## TO DO:
Everything from the first line of the records to the line containing "Task: Click the first", inclusive, is to be extracted exactly, and nothing more.

## INPUT FOR THIS TASK:
******************************

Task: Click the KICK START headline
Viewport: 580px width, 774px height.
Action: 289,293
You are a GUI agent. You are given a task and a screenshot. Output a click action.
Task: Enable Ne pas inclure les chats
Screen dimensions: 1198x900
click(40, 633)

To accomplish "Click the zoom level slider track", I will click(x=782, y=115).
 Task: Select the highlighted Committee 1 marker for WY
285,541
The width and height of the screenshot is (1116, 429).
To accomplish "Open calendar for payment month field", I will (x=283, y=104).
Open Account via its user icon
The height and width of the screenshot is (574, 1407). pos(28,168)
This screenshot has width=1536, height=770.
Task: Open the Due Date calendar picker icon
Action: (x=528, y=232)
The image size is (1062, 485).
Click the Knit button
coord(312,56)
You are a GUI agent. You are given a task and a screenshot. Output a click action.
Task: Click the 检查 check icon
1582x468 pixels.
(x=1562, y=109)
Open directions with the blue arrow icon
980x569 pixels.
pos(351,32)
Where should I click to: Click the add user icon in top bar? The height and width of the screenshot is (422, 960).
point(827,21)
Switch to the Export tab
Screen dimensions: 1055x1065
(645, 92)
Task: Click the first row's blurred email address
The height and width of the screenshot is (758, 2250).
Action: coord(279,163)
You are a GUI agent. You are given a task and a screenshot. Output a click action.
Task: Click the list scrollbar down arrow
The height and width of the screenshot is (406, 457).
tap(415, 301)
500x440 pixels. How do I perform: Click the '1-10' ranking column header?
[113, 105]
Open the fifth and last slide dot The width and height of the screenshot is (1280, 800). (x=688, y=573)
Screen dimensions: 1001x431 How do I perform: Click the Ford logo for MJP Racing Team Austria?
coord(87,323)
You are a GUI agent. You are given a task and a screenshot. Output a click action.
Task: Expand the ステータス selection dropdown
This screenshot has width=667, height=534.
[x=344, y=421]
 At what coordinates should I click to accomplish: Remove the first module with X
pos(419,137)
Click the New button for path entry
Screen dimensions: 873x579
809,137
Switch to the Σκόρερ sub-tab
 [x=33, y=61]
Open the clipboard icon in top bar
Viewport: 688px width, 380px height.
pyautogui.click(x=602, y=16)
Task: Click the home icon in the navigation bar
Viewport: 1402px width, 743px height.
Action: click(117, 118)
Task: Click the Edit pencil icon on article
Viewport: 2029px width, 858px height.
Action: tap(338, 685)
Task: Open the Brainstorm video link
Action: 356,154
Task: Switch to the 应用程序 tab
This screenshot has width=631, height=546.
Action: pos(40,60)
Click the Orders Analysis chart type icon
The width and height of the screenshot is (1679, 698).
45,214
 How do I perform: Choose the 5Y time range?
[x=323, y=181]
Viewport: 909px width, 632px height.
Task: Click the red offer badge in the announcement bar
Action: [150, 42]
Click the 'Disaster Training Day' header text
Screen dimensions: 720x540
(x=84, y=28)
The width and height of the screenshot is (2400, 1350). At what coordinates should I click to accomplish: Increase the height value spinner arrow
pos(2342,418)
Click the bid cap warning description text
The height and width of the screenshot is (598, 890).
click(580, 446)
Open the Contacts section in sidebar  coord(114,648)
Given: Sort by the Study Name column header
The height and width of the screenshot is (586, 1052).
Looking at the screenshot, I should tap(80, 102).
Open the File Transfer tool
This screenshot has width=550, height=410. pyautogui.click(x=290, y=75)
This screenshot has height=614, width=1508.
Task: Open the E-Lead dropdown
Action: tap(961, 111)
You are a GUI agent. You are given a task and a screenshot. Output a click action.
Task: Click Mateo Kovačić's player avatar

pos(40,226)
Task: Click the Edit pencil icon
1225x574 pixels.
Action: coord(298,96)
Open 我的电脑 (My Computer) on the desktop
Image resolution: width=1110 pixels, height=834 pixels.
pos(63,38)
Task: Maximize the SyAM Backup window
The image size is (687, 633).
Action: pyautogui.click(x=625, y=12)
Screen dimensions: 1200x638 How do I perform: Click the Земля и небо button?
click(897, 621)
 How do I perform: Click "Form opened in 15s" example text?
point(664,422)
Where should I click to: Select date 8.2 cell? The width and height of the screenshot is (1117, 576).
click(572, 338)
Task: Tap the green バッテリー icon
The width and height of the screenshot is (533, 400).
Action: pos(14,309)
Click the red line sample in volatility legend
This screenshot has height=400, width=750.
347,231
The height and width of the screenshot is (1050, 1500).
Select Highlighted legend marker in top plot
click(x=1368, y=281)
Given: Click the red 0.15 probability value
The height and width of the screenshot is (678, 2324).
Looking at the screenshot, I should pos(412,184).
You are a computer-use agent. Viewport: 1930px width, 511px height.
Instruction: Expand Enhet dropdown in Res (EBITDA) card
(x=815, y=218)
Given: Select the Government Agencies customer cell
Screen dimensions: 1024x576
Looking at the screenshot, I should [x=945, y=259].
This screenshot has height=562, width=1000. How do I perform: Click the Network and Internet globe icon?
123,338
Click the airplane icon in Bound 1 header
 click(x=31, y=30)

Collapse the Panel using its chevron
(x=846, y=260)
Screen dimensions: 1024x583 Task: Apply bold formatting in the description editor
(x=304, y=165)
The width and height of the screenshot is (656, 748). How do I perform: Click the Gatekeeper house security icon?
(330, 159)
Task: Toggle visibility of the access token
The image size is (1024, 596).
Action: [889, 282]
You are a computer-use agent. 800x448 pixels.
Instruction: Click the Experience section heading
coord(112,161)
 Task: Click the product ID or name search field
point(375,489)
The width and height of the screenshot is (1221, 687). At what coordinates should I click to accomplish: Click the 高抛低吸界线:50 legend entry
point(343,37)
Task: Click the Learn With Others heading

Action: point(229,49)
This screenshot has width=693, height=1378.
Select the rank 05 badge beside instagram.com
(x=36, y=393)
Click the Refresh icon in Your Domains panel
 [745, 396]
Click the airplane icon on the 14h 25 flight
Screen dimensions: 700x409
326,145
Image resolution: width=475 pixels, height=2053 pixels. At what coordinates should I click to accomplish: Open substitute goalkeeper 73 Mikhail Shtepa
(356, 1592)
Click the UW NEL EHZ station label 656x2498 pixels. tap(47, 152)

******************************

## FINISHED TASK:
Task: Click the KICK START headline
Viewport: 580px width, 774px height.
Action: 289,293
You are a GUI agent. You are given a task and a screenshot. Output a click action.
Task: Enable Ne pas inclure les chats
Screen dimensions: 1198x900
click(40, 633)

To accomplish "Click the zoom level slider track", I will click(x=782, y=115).
 Task: Select the highlighted Committee 1 marker for WY
285,541
The width and height of the screenshot is (1116, 429).
To accomplish "Open calendar for payment month field", I will (x=283, y=104).
Open Account via its user icon
The height and width of the screenshot is (574, 1407). pos(28,168)
This screenshot has width=1536, height=770.
Task: Open the Due Date calendar picker icon
Action: (x=528, y=232)
The image size is (1062, 485).
Click the Knit button
coord(312,56)
You are a GUI agent. You are given a task and a screenshot. Output a click action.
Task: Click the 检查 check icon
1582x468 pixels.
(x=1562, y=109)
Open directions with the blue arrow icon
980x569 pixels.
pos(351,32)
Where should I click to: Click the add user icon in top bar? The height and width of the screenshot is (422, 960).
point(827,21)
Switch to the Export tab
Screen dimensions: 1055x1065
(645, 92)
Task: Click the first row's blurred email address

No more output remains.